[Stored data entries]
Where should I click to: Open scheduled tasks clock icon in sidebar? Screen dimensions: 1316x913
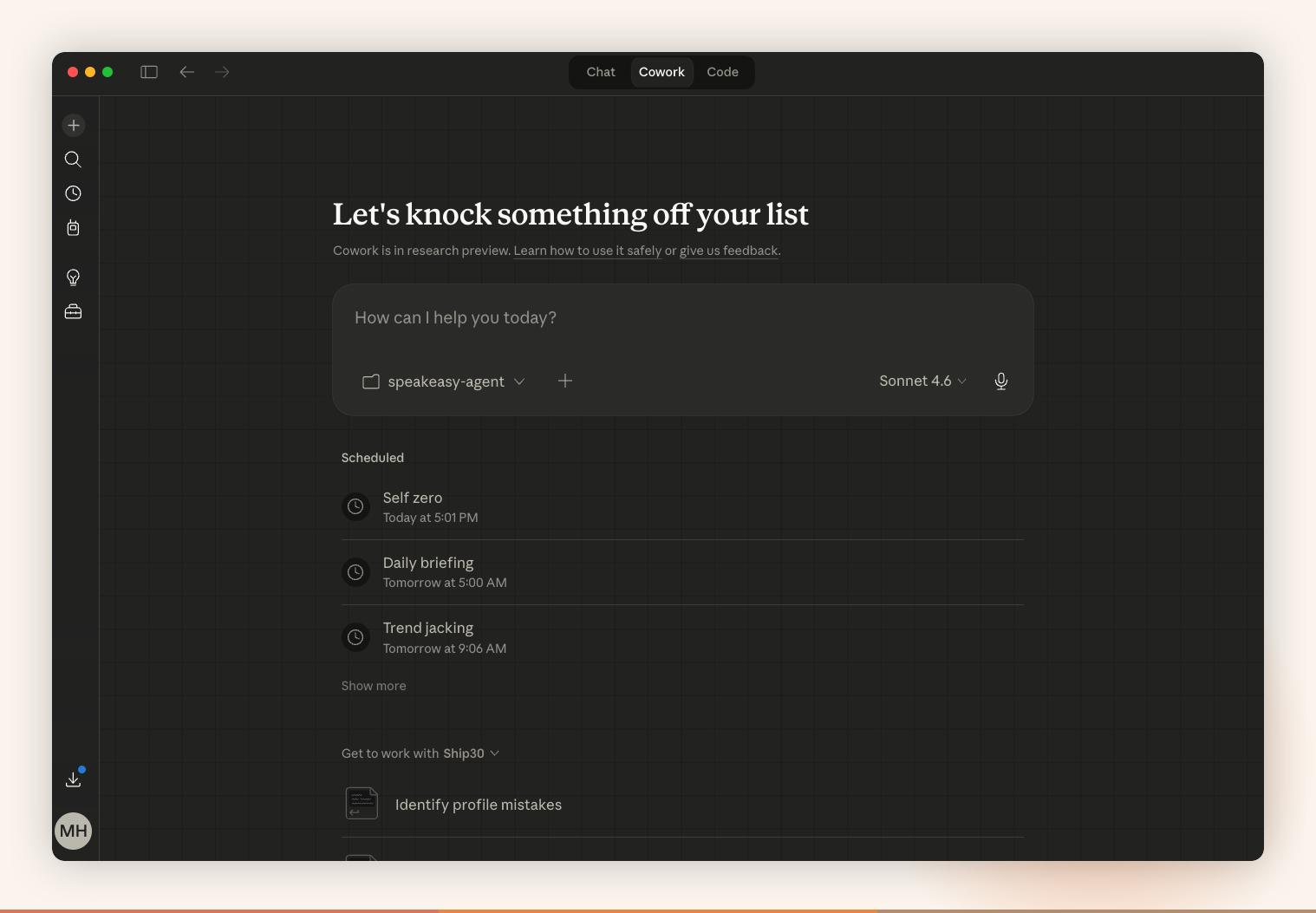click(74, 193)
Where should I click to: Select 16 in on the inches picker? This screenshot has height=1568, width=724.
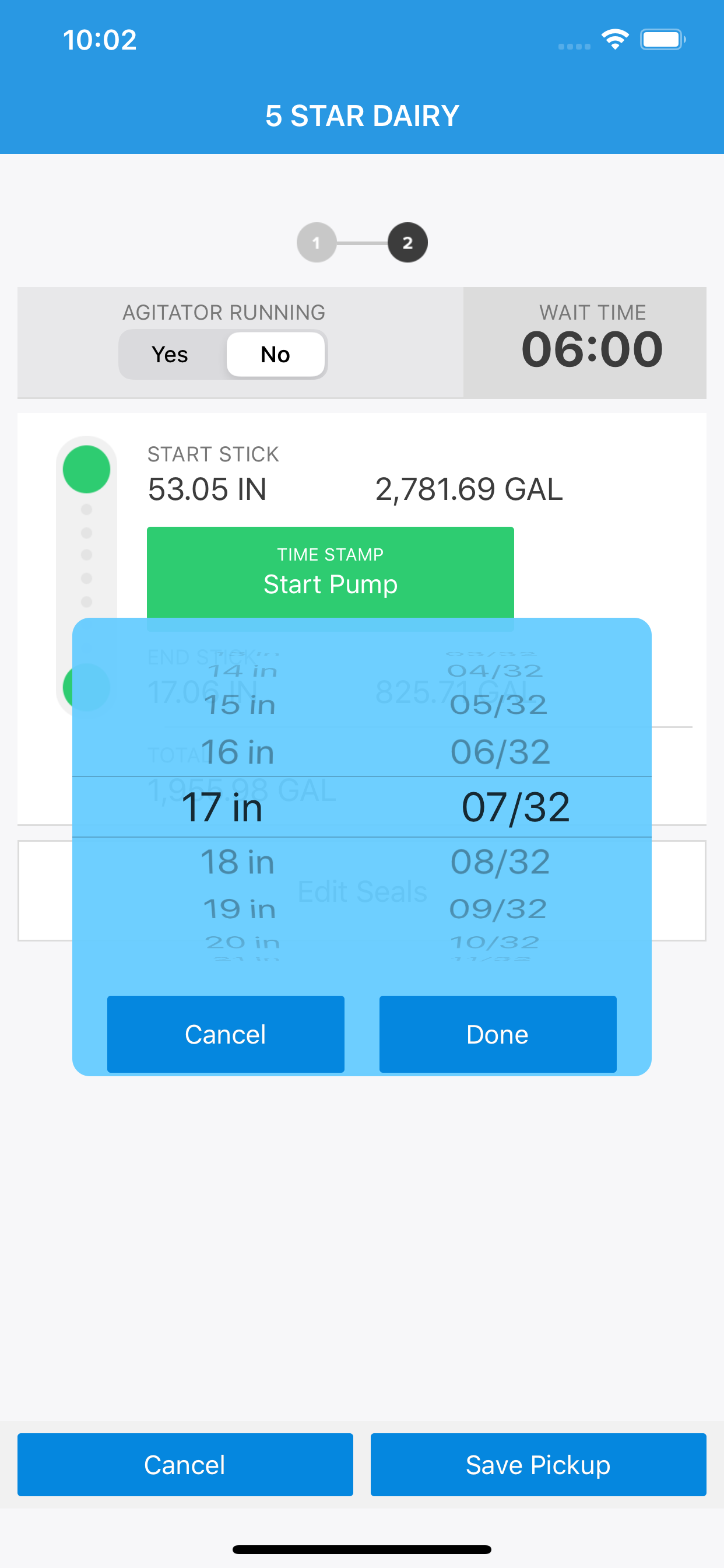tap(238, 752)
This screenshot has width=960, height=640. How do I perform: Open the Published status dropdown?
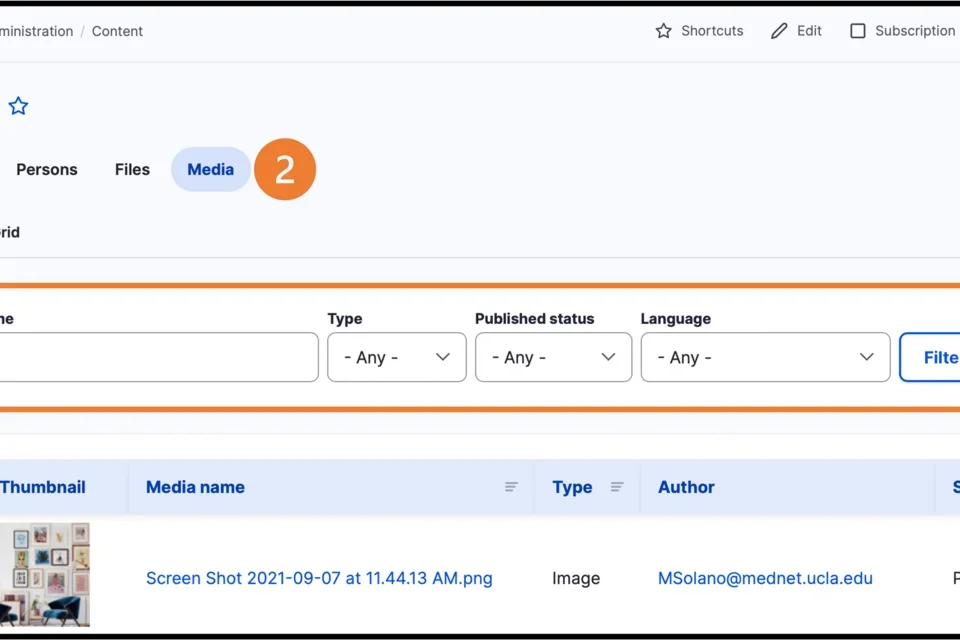553,357
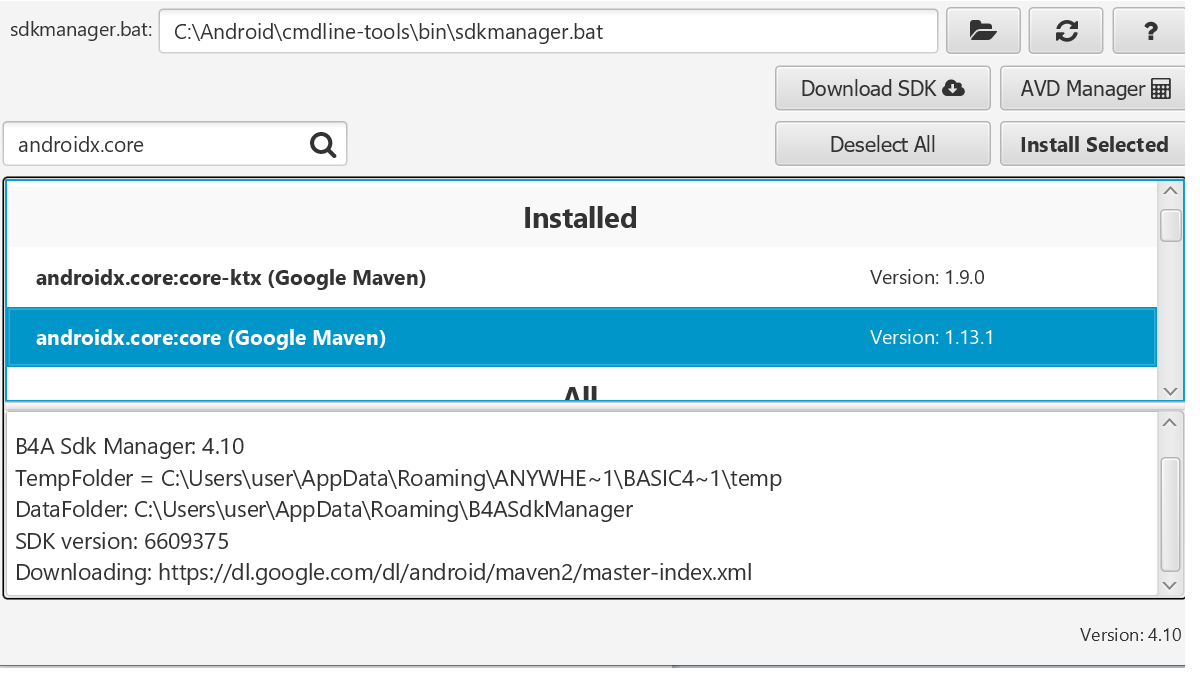Viewport: 1200px width, 675px height.
Task: Focus the sdkmanager.bat path field
Action: pyautogui.click(x=548, y=31)
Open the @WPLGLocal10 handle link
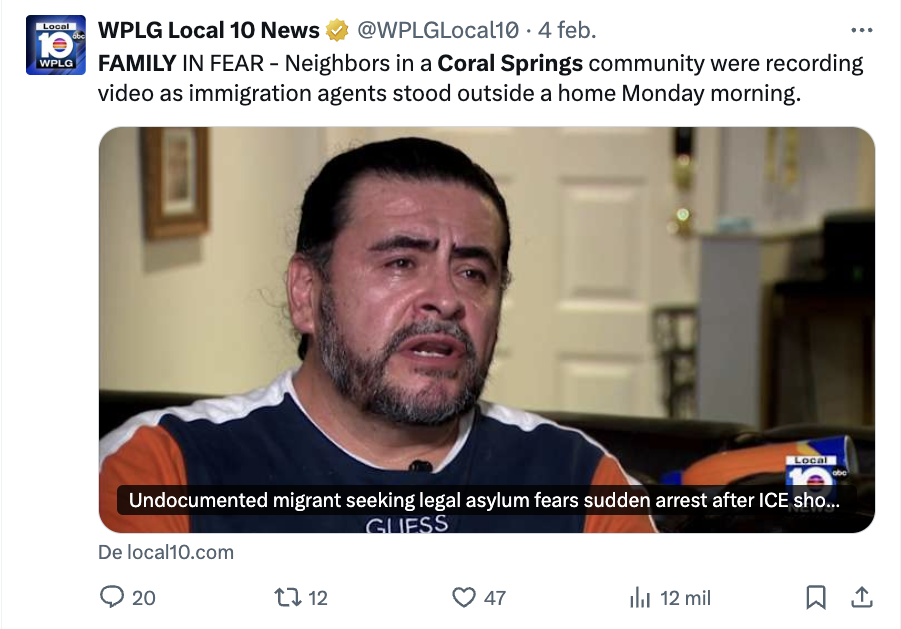 (x=438, y=30)
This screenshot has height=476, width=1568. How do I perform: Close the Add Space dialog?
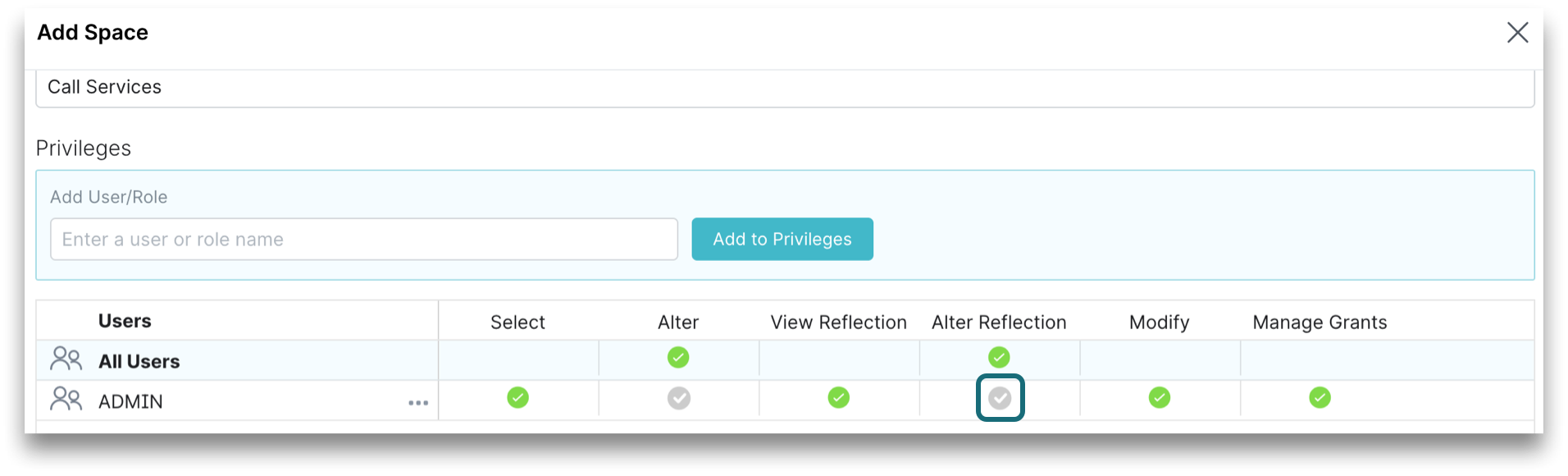coord(1518,32)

» THE TASK
All of the data is to be returned exactly, with no pictures included.

» RESPONSE
Where should I click to: Open scheduled tasks clock icon in sidebar? Screen dimensions: 1316x913
click(74, 193)
Where should I click to: Select 16 in on the inches picker? This screenshot has height=1568, width=724.
tap(238, 752)
This screenshot has width=960, height=640. How do I perform: Open the Published status dropdown?
553,357
Viewport: 1200px width, 675px height.
Task: Focus the sdkmanager.bat path field
Action: pyautogui.click(x=548, y=31)
Open the @WPLGLocal10 handle link
 (x=438, y=30)
This screenshot has height=476, width=1568. How do I perform: Close the Add Space dialog?
coord(1518,32)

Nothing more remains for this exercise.